Terza è ultima verità sbalorditiva: vi siete dimenticati il perché vi trovate a rivestire quel ruolo. Ve lo ricordo: dovreste amministrare i nostri beni, progettare come migliorare la qualità della nostra vita e fronteggiare le emergenze. Farci la morale non rientra tra i vostri compiti: per quel tipo di mestiere io, personalmente, mi rivolgo al mio parroco.
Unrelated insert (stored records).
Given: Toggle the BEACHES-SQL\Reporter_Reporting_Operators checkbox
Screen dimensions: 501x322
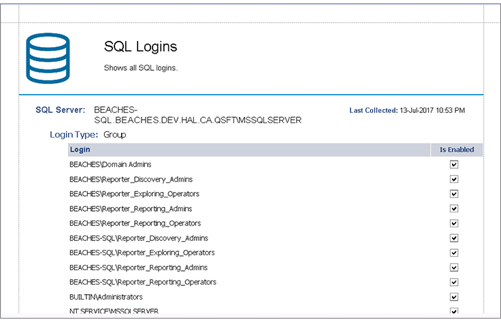Looking at the screenshot, I should tap(454, 282).
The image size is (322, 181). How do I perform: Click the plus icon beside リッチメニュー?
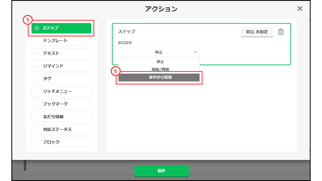tap(37, 92)
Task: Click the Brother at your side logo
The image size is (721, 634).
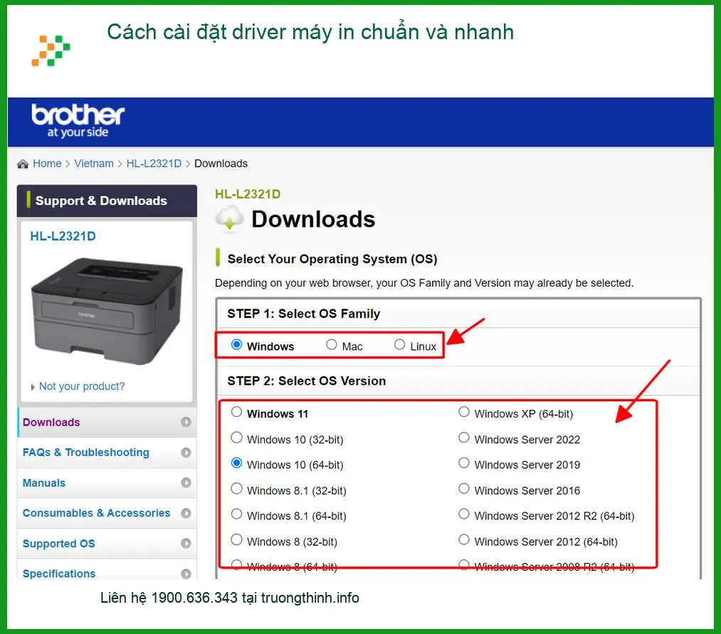Action: [x=78, y=121]
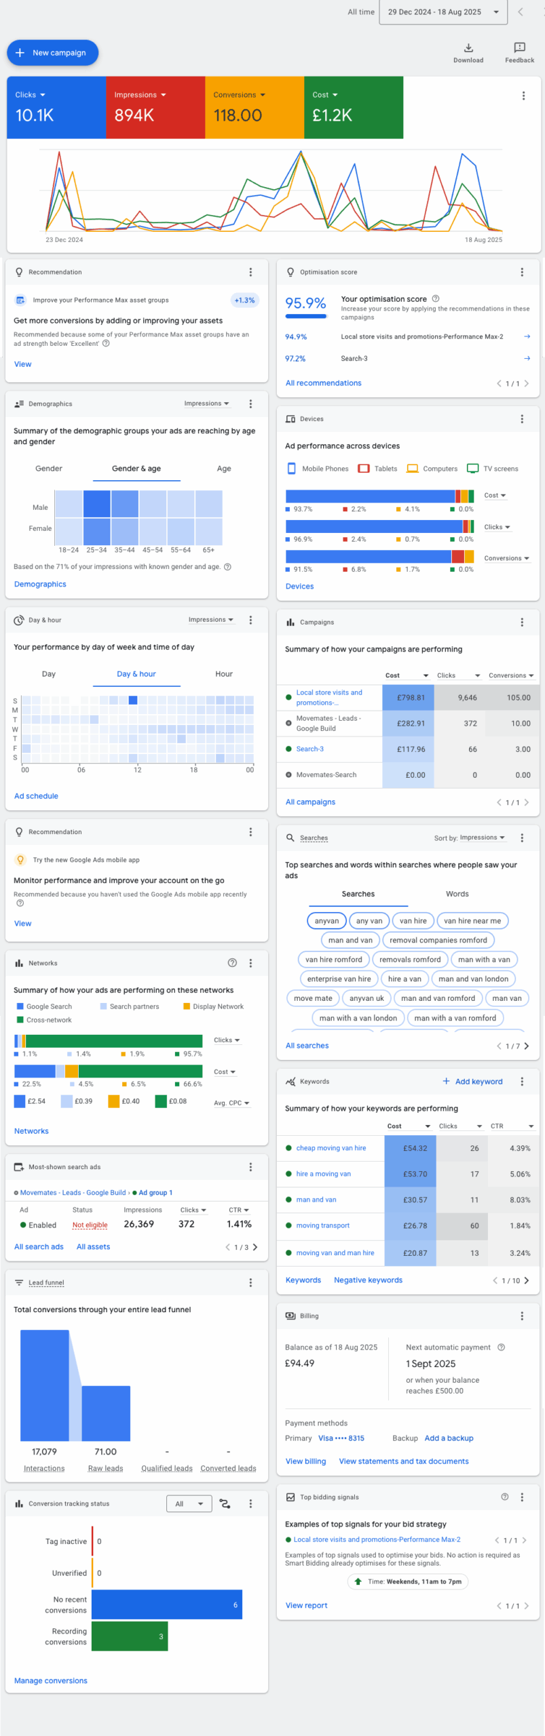Click the Networks card help icon
This screenshot has width=545, height=1736.
(x=232, y=963)
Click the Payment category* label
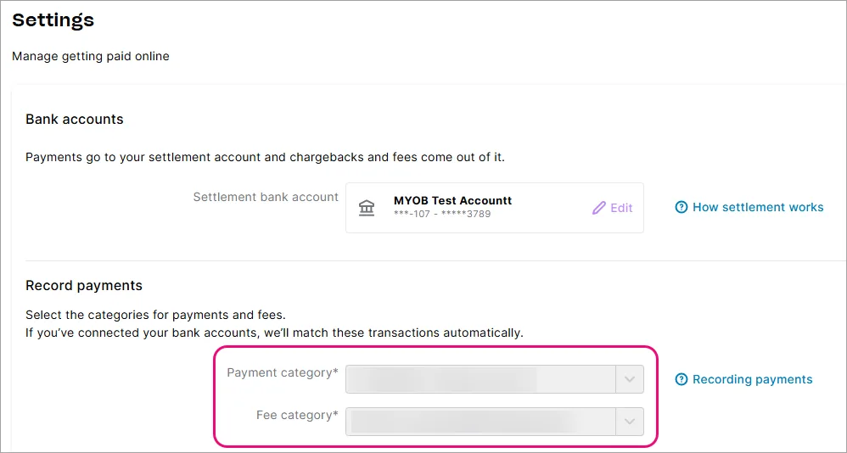The height and width of the screenshot is (453, 847). [x=283, y=373]
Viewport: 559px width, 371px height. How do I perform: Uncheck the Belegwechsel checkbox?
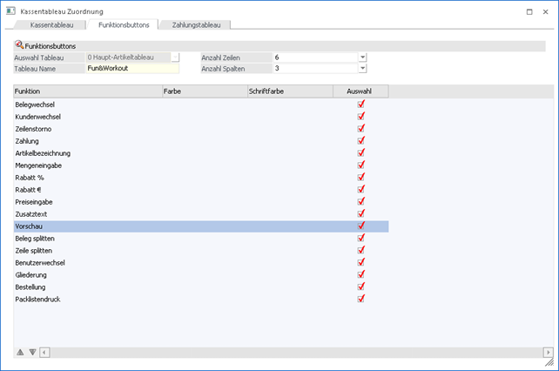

Tengo moltissimo alla mia libertà, la custodisco gelosamente, me ne prendo cura ogni giorno come fosse una piantina sfuggita alla desertificazione. Ho iniziato ad interessarmi alla politica ai tempi del liceo. Da allora osservo la progressiva perdita di libertà di coscienza da parte dell’elettorato ottenuta con un uso sempre più cinico e disinvolto dei mezzi di comunicazione sociale da parte di chi detiene il potere.
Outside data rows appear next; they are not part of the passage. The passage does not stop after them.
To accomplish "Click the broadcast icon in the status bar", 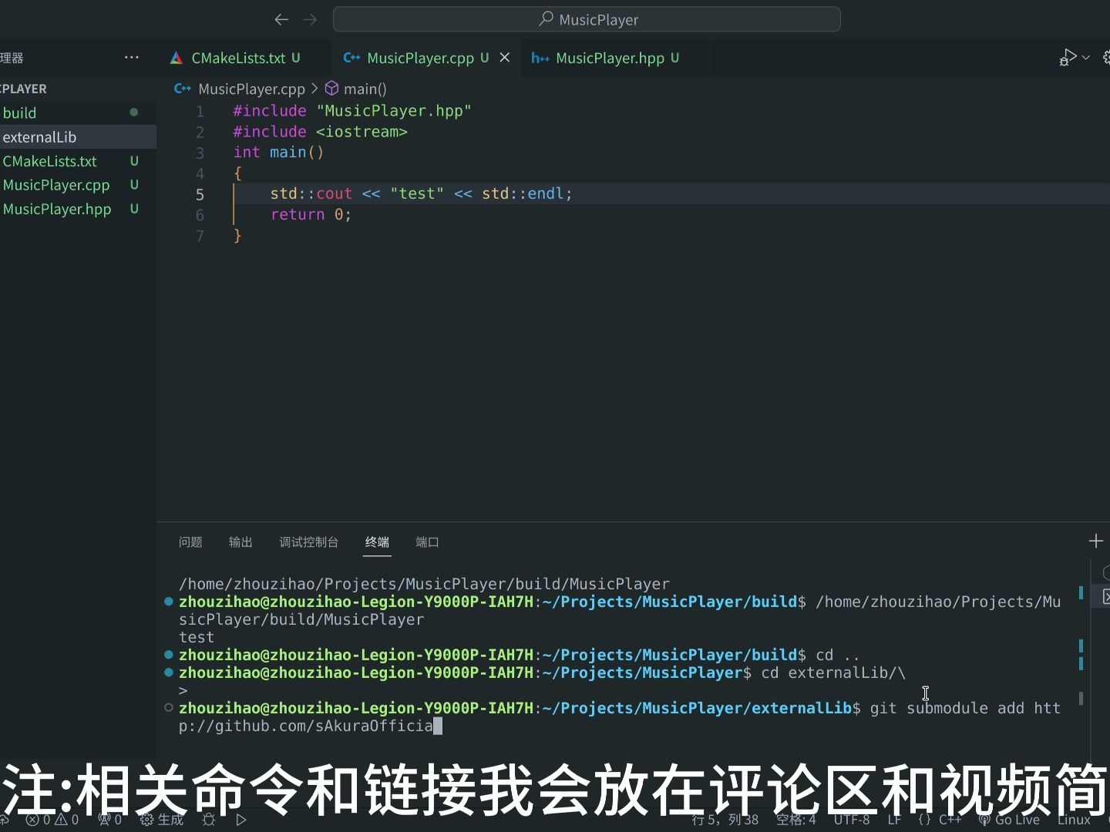I will point(106,820).
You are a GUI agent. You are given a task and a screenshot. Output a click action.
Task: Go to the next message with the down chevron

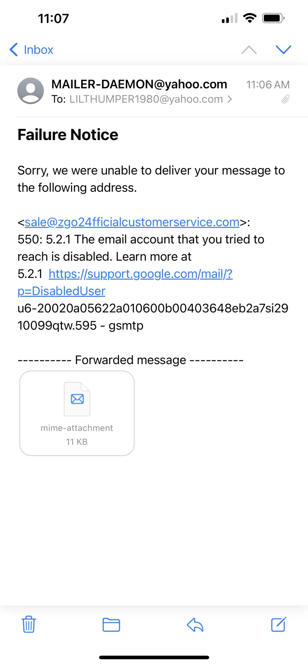coord(283,50)
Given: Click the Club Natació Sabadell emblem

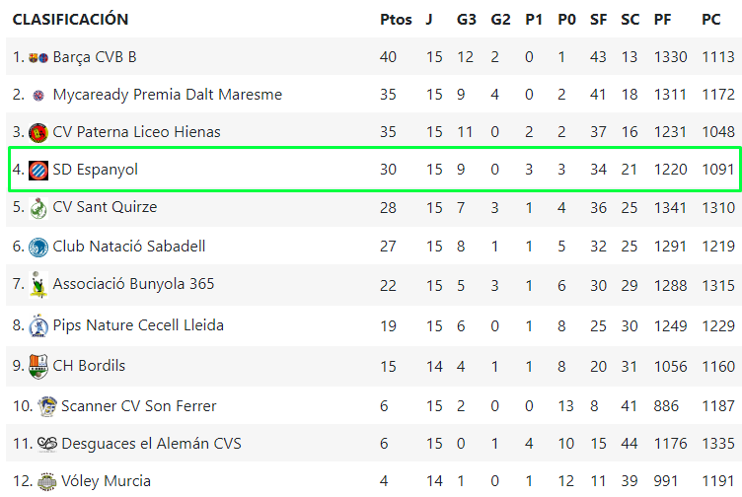Looking at the screenshot, I should click(x=38, y=247).
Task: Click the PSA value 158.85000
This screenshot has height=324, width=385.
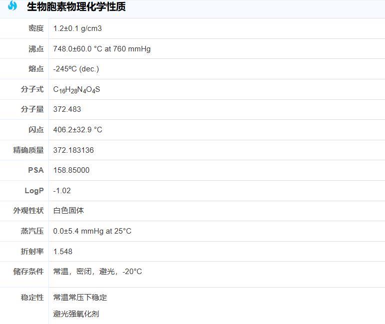Action: pyautogui.click(x=71, y=170)
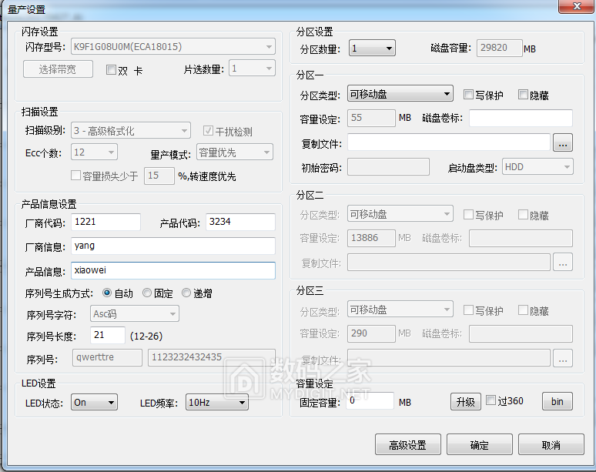
Task: Click the 厂商代码 input field
Action: [105, 223]
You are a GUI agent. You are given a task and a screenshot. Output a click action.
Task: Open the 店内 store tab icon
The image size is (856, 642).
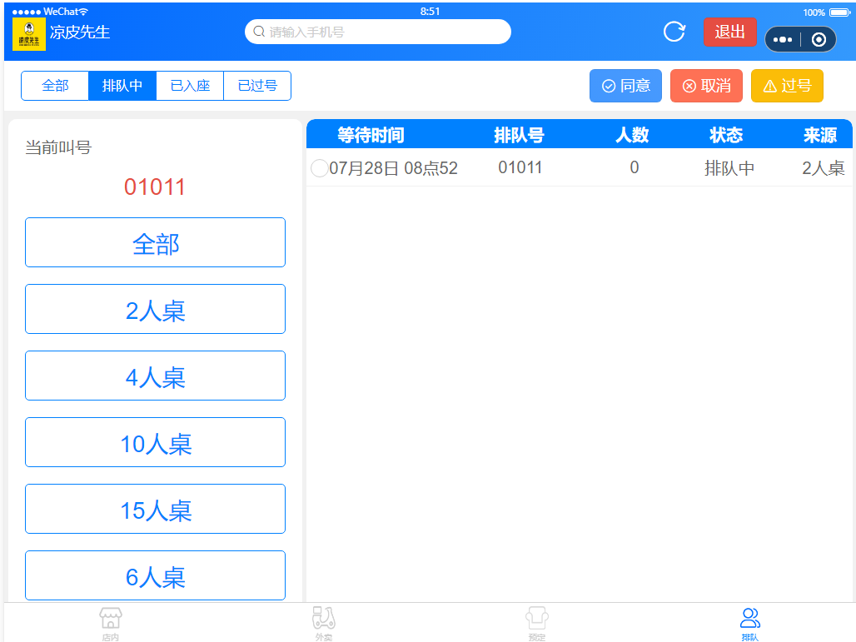110,619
Chi riveste un ruolo politico impegna molto tempo a lavorare sul proprio consenso, e questo è inevitabile. Il consenso è essenziale. Alla base del consenso c’è una promessa – la vostra – ed è quella di prendervi cura della nostra comunità, di ciò che mettiamo nelle vostre mani. A noi interessa che manteniate la promessa, non che continuiate a farcene di nuove. Per mantenere la promessa che è alla base del consenso c’è un solo modo.

Nel mondo reale, fuori dalla vostra bolla, sia sul lavoro che nella vita di tutti i giorni, quando abbiamo un problema o una questione da risolvere che richieda una soluzione partecipata, si trova quasi sempre il giusto compromesso. Nei casi in cui qualcuno si arrocca su una posizione rigida per una mera questione di principio, si finisce per non riuscire a risolvere il problema o si è costretti a farlo risolvere da altri.
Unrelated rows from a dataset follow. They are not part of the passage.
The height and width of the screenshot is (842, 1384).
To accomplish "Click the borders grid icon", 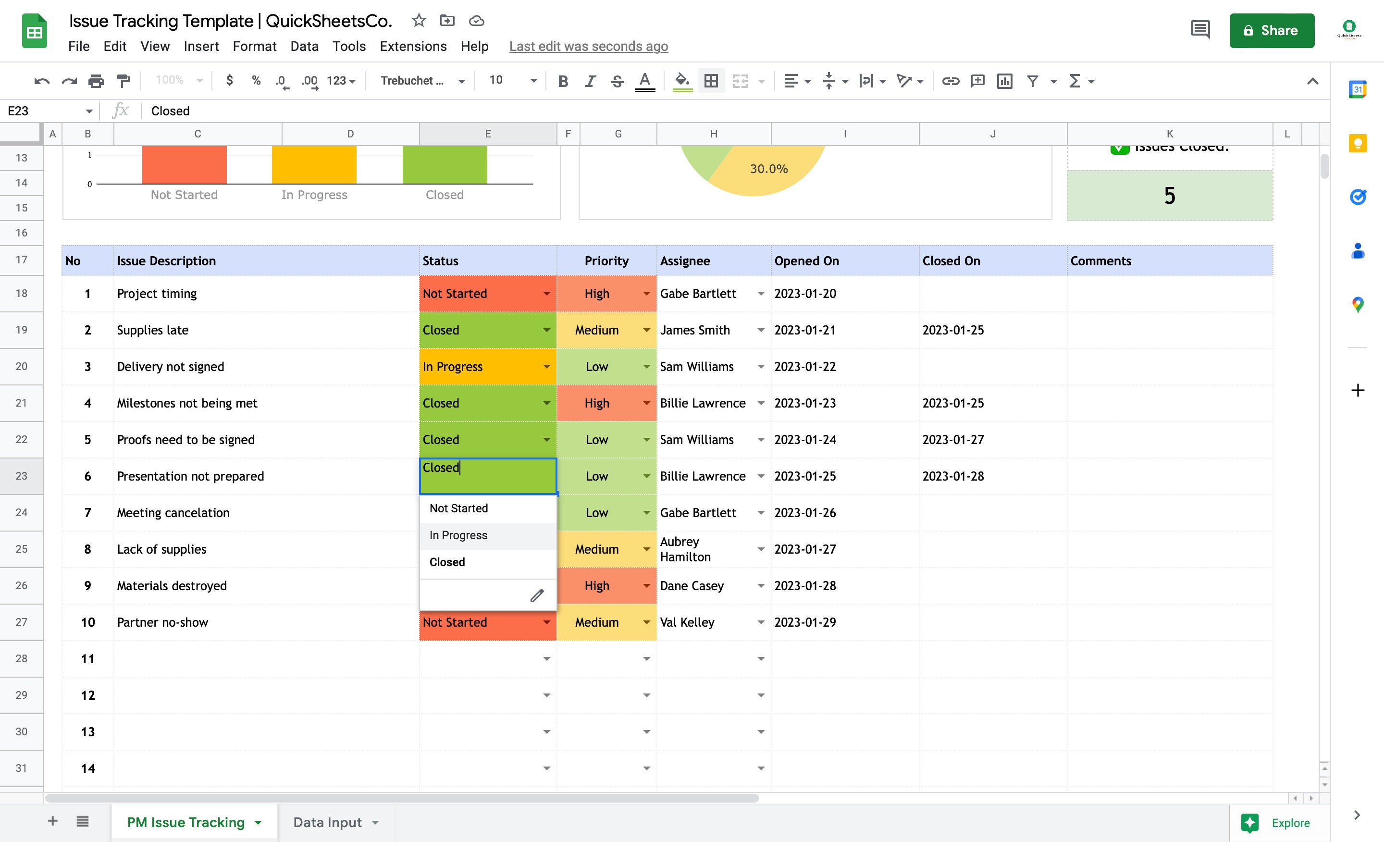I will 711,81.
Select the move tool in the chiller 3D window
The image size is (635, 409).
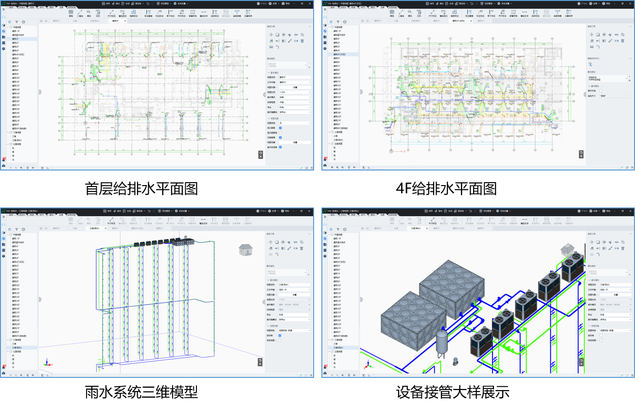(x=592, y=242)
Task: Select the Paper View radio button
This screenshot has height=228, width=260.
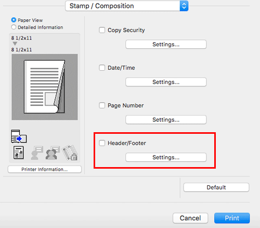Action: tap(14, 20)
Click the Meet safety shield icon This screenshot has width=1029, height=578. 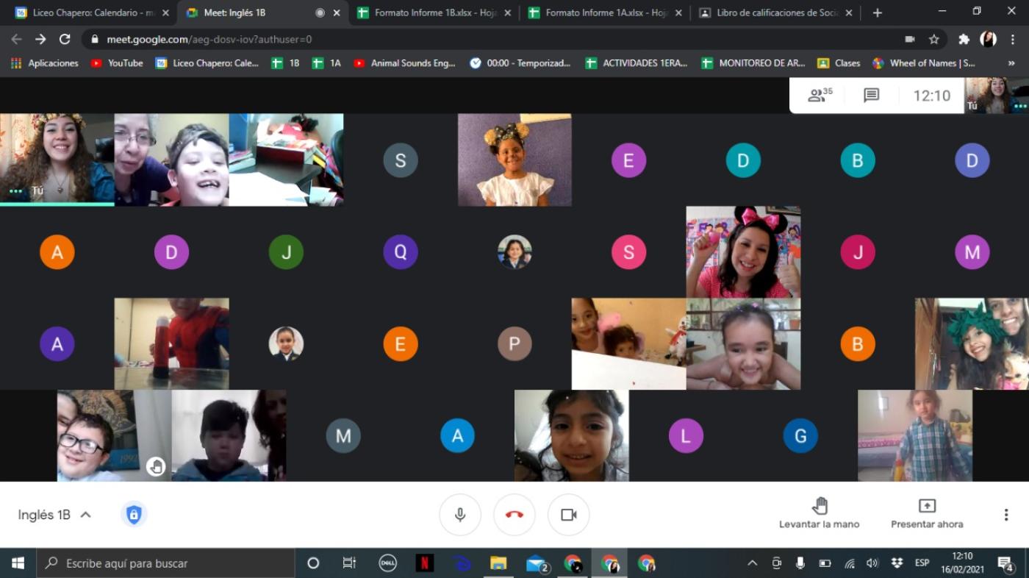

Io ho sempre cercato di aiutarvi a capire che, fuori dalla bolla, il mondo non è interessato al vostro teatrino. Personalmente mi piacerebbe vedervi prendere decisioni coraggiose, anche impopolari, pensando al futuro e alle nuove generazioni. Le decisioni importanti contrastano quasi sempre con la ricerca cinica del consenso. Occorre il coraggio di sedersi ad un tavolo e di non alzarsi fino a quando non si è trovato il migliore compromesso.

La parola compromesso deriva dal latino “cum-promissus” che letteralmente significa “promesso insieme”. L’opera di mediazione è difficile, faticosa, richiede la capacità di mettersi in discussione e le competenze necessarie per sostenere le proprie argomentazioni e comprendere a fondo le ragioni altrui. Spiace dirlo, ma non è alla portata dei mediocri. Per questo, purtroppo, l’assenza di dialogo sta caratterizzando in modo così marcato la politica contemporanea.

Alla fine il concetto è semplice. Fuori dalla bolla tra “tesi” e “antitesi” preferiamo la “sintesi”.